TO DO |
Reproduce the data word for word, keeping every line complete.
── SOURCE RECORDS
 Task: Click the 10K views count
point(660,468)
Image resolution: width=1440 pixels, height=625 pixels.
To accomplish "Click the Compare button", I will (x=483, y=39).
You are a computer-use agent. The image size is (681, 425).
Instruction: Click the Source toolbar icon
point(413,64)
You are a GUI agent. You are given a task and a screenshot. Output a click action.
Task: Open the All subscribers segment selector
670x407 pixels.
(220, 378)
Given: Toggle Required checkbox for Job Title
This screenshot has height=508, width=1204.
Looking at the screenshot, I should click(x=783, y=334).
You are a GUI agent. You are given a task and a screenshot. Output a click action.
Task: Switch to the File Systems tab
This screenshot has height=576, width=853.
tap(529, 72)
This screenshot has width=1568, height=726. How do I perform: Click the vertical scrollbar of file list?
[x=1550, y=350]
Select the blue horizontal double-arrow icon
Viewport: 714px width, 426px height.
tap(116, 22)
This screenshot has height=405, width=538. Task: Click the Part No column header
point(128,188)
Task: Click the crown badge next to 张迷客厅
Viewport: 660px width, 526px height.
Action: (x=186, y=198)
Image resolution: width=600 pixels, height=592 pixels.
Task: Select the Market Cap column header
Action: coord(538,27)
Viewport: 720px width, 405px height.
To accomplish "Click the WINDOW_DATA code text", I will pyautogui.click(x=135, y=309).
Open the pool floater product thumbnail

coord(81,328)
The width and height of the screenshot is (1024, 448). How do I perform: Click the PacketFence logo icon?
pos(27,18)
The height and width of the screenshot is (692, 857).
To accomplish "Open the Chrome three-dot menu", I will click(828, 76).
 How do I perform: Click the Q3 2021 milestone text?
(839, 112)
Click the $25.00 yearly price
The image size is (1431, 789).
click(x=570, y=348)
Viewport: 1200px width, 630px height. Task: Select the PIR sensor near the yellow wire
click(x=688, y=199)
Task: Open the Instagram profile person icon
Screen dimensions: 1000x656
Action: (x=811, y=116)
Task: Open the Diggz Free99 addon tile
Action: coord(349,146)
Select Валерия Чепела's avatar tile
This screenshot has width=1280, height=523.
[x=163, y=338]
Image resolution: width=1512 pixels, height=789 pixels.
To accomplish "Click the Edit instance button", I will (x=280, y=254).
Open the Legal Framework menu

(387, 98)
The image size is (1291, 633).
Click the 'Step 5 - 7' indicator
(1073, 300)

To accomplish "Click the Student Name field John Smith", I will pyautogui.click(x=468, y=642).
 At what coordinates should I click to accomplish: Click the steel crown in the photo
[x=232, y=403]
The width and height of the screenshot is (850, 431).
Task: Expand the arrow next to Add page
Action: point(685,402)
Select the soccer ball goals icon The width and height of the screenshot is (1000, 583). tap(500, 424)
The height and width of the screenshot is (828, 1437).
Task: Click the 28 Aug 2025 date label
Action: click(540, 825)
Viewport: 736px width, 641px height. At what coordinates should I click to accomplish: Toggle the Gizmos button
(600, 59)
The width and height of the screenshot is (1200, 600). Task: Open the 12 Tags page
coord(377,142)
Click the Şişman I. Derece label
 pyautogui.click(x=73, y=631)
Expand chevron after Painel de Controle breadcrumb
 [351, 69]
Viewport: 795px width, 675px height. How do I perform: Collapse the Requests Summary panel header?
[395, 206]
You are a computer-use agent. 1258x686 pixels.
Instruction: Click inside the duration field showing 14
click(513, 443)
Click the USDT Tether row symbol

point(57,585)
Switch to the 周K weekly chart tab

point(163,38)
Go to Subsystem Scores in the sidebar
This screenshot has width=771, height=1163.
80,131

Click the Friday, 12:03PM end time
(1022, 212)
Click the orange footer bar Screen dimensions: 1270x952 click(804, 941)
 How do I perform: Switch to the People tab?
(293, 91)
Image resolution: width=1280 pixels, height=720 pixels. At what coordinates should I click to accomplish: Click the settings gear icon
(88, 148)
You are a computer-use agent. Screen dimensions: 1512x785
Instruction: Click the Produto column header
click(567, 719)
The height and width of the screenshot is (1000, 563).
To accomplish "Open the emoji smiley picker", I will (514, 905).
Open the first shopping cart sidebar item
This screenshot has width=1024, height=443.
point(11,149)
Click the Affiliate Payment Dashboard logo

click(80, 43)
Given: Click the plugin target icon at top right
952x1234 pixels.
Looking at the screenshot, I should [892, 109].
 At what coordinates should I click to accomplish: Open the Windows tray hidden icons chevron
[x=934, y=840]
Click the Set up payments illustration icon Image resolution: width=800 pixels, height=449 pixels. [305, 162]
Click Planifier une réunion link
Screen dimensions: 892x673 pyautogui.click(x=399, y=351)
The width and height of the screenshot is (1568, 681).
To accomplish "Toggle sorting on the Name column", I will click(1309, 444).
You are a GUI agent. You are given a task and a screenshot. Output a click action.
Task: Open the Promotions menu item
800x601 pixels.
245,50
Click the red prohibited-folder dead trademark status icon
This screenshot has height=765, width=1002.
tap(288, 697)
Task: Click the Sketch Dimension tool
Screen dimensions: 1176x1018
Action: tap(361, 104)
────
SOLUTION |
 Task: Click the 10K views count
point(660,468)
Image resolution: width=1440 pixels, height=625 pixels.
To accomplish "Click the Compare button", I will (x=483, y=39).
You are a computer-use agent. The image size is (681, 425).
Instruction: Click the Source toolbar icon
point(413,64)
You are a GUI agent. You are given a task and a screenshot. Output a click action.
Task: Open the All subscribers segment selector
670x407 pixels.
(220, 378)
Given: Toggle Required checkbox for Job Title
This screenshot has height=508, width=1204.
Looking at the screenshot, I should click(x=783, y=334).
You are a GUI agent. You are given a task and a screenshot. Output a click action.
Task: Switch to the File Systems tab
This screenshot has height=576, width=853.
tap(529, 72)
This screenshot has width=1568, height=726. How do I perform: Click the vertical scrollbar of file list?
[x=1550, y=350]
Select the blue horizontal double-arrow icon
Viewport: 714px width, 426px height.
tap(116, 22)
This screenshot has height=405, width=538. Task: Click the Part No column header
point(128,188)
Task: Click the crown badge next to 张迷客厅
Viewport: 660px width, 526px height.
Action: (x=186, y=198)
Image resolution: width=600 pixels, height=592 pixels.
Task: Select the Market Cap column header
Action: coord(538,27)
Viewport: 720px width, 405px height.
To accomplish "Click the WINDOW_DATA code text", I will pyautogui.click(x=135, y=309).
Open the pool floater product thumbnail

coord(81,328)
The width and height of the screenshot is (1024, 448). How do I perform: Click the PacketFence logo icon?
pos(27,18)
The height and width of the screenshot is (692, 857).
To accomplish "Open the Chrome three-dot menu", I will click(828, 76).
 How do I perform: Click the Q3 2021 milestone text?
(839, 112)
Click the $25.00 yearly price
The image size is (1431, 789).
click(x=570, y=348)
Viewport: 1200px width, 630px height. Task: Select the PIR sensor near the yellow wire
click(x=688, y=199)
Task: Open the Instagram profile person icon
Screen dimensions: 1000x656
Action: (x=811, y=116)
Task: Open the Diggz Free99 addon tile
Action: coord(349,146)
Select Валерия Чепела's avatar tile
This screenshot has width=1280, height=523.
[x=163, y=338]
Image resolution: width=1512 pixels, height=789 pixels.
To accomplish "Click the Edit instance button", I will (x=280, y=254).
Open the Legal Framework menu

(387, 98)
The image size is (1291, 633).
Click the 'Step 5 - 7' indicator
(1073, 300)

To accomplish "Click the Student Name field John Smith", I will pyautogui.click(x=468, y=642).
 At what coordinates should I click to accomplish: Click the steel crown in the photo
[x=232, y=403]
The width and height of the screenshot is (850, 431).
Task: Expand the arrow next to Add page
Action: point(685,402)
Select the soccer ball goals icon The width and height of the screenshot is (1000, 583). tap(500, 424)
The height and width of the screenshot is (828, 1437).
Task: Click the 28 Aug 2025 date label
Action: click(540, 825)
Viewport: 736px width, 641px height. At what coordinates should I click to accomplish: Toggle the Gizmos button
(600, 59)
The width and height of the screenshot is (1200, 600). Task: Open the 12 Tags page
coord(377,142)
Click the Şişman I. Derece label
 pyautogui.click(x=73, y=631)
Expand chevron after Painel de Controle breadcrumb
 [351, 69]
Viewport: 795px width, 675px height. How do I perform: Collapse the Requests Summary panel header?
[395, 206]
You are a computer-use agent. 1258x686 pixels.
Instruction: Click inside the duration field showing 14
click(513, 443)
Click the USDT Tether row symbol

point(57,585)
Switch to the 周K weekly chart tab

point(163,38)
Go to Subsystem Scores in the sidebar
This screenshot has width=771, height=1163.
80,131

Click the Friday, 12:03PM end time
(1022, 212)
Click the orange footer bar Screen dimensions: 1270x952 click(804, 941)
 How do I perform: Switch to the People tab?
(293, 91)
Image resolution: width=1280 pixels, height=720 pixels. At what coordinates should I click to accomplish: Click the settings gear icon
(88, 148)
You are a computer-use agent. Screen dimensions: 1512x785
Instruction: Click the Produto column header
click(567, 719)
The height and width of the screenshot is (1000, 563).
To accomplish "Open the emoji smiley picker", I will (514, 905).
Open the first shopping cart sidebar item
This screenshot has width=1024, height=443.
point(11,149)
Click the Affiliate Payment Dashboard logo

click(80, 43)
Given: Click the plugin target icon at top right
952x1234 pixels.
Looking at the screenshot, I should [892, 109].
 At what coordinates should I click to accomplish: Open the Windows tray hidden icons chevron
[x=934, y=840]
Click the Set up payments illustration icon Image resolution: width=800 pixels, height=449 pixels. [305, 162]
Click Planifier une réunion link
Screen dimensions: 892x673 pyautogui.click(x=399, y=351)
The width and height of the screenshot is (1568, 681).
To accomplish "Toggle sorting on the Name column", I will click(1309, 444).
You are a GUI agent. You are given a task and a screenshot. Output a click action.
Task: Open the Promotions menu item
800x601 pixels.
245,50
Click the red prohibited-folder dead trademark status icon
This screenshot has height=765, width=1002.
tap(288, 697)
Task: Click the Sketch Dimension tool
Screen dimensions: 1176x1018
Action: tap(361, 104)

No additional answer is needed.